Aclaro que, salvo algunos sostenedores poco éticos, aquí no estamos hablando de personas malignas o codiciosas. Muchas, bien intencionadamente, actúan de acuerdo a las reglas del juego que les ha impuesto este “modelito” único en el mundo. Si no lo hicieran, sus propios competidores se los comerían con zapatos. Muchos padres, comprensiblemente, quieren “comprarle mejores compañeros” y mejores redes sociales a sus hijos. Así, hemos terminado armando esta suerte de “apartheid” educativo, tanto socioeconómico como académico. De veras, es un Chile que no me gusta.

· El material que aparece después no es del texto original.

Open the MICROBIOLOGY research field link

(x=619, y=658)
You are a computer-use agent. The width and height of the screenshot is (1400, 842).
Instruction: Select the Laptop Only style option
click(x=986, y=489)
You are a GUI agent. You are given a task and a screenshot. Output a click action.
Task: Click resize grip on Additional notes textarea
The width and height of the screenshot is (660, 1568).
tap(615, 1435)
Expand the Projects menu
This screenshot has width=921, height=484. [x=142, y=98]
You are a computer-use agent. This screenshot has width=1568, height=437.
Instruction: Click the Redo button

Detestable y moralmente reprobable.

Por todo esto me enojaron tanto (a mí y a la totalidad de los especialistas en educación) los desastrosos “Semáforos SIMCE” que inventó el Ministro Lavín, y que felizmente fueron noqueados en el primer round dado el escándalo que todos armamos. Los “semáforos”

medían el ingreso socioeconómico de la escuela, no el valor agregado educativo que esta da a los alumnos.

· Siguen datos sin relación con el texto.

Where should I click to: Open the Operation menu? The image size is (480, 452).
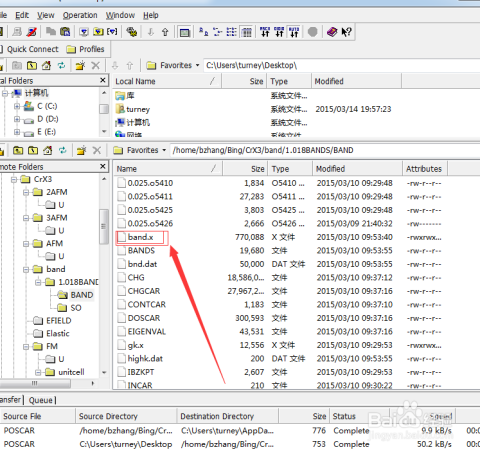pyautogui.click(x=80, y=15)
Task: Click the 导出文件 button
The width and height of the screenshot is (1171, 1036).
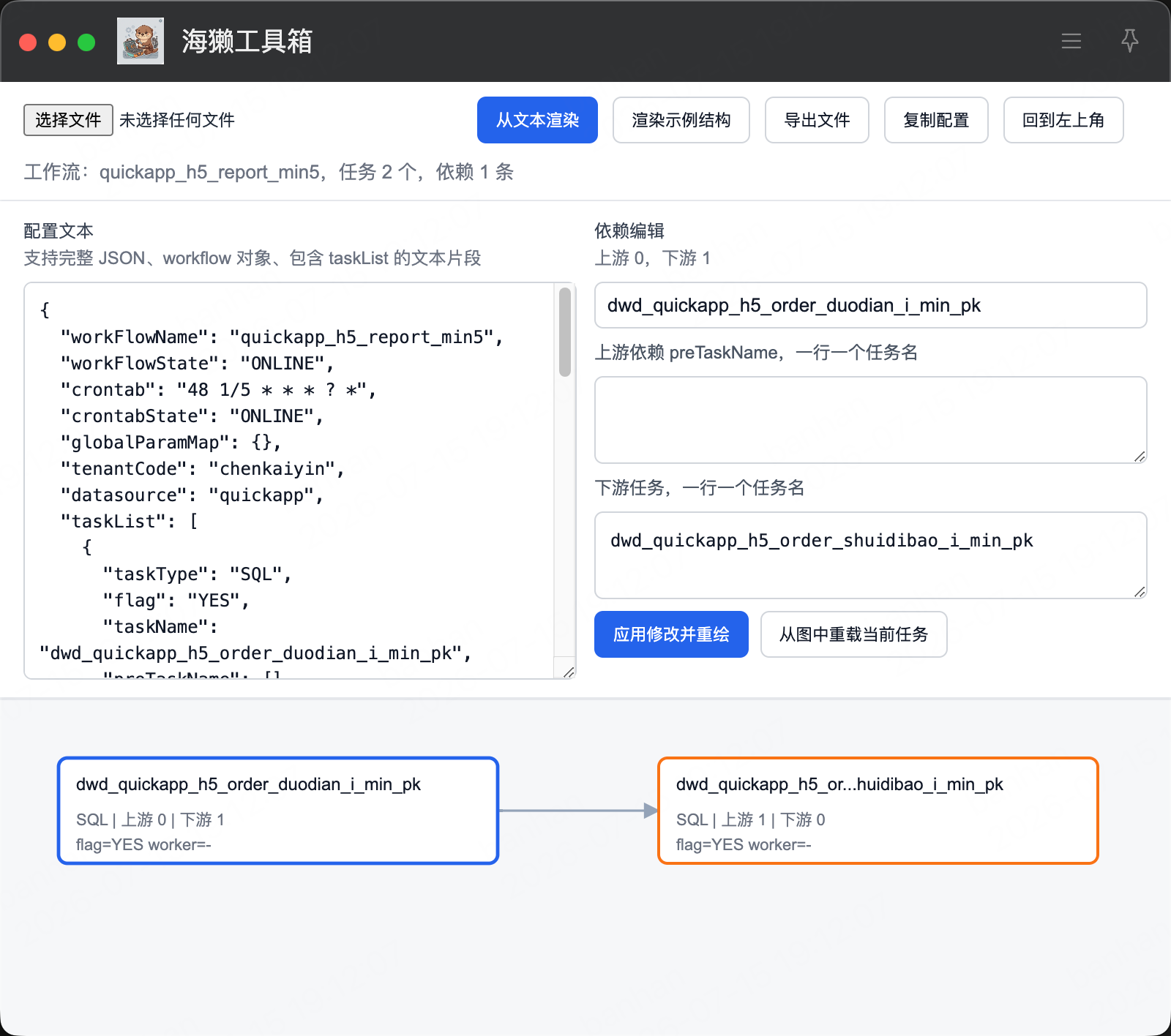Action: click(x=817, y=120)
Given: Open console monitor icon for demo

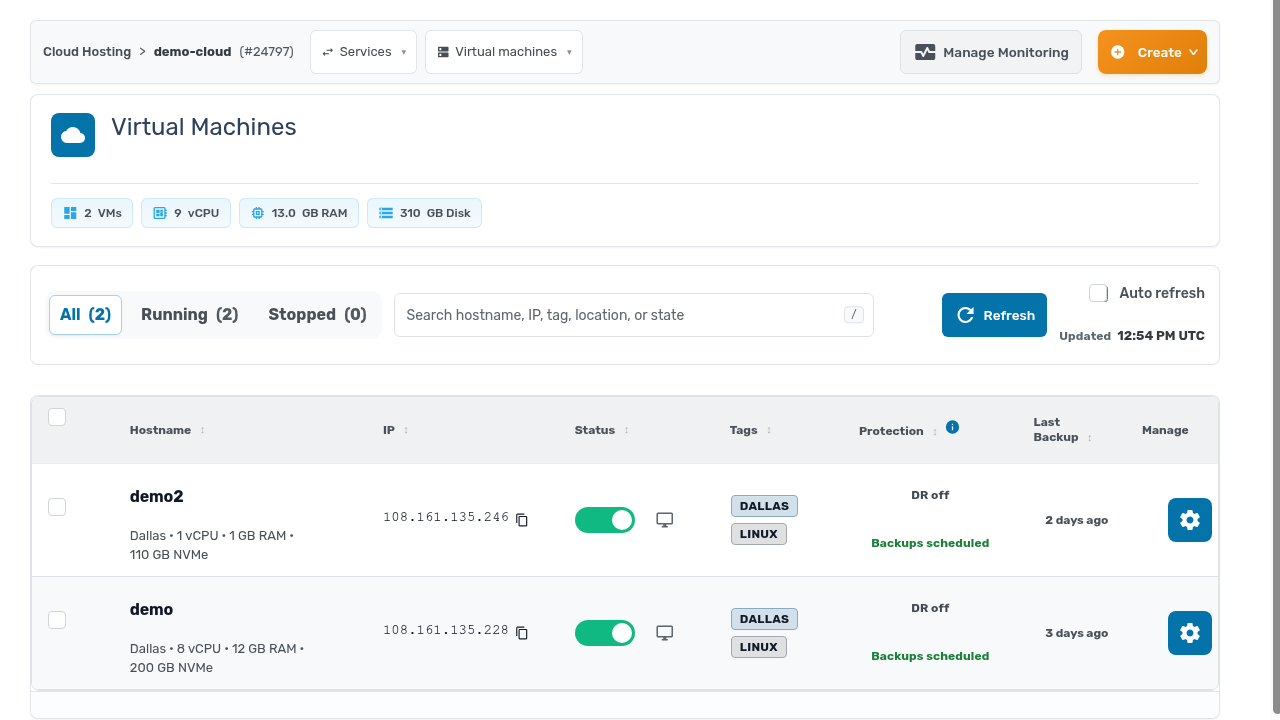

Por todo esto me ofende también que el Presidente Piñera comente casualmente que “la educación es un bien de consumo”. Y por eso me enojé tanto con el famoso incentivo tributario que se está tramitando, pero aquí me cansé. Si quiere leer mis argumentos al respecto, le invito a leer “Apartheid en Chile” que escribí el 1o de Mayo en este mismo medio, apenas escuché su primer anuncio.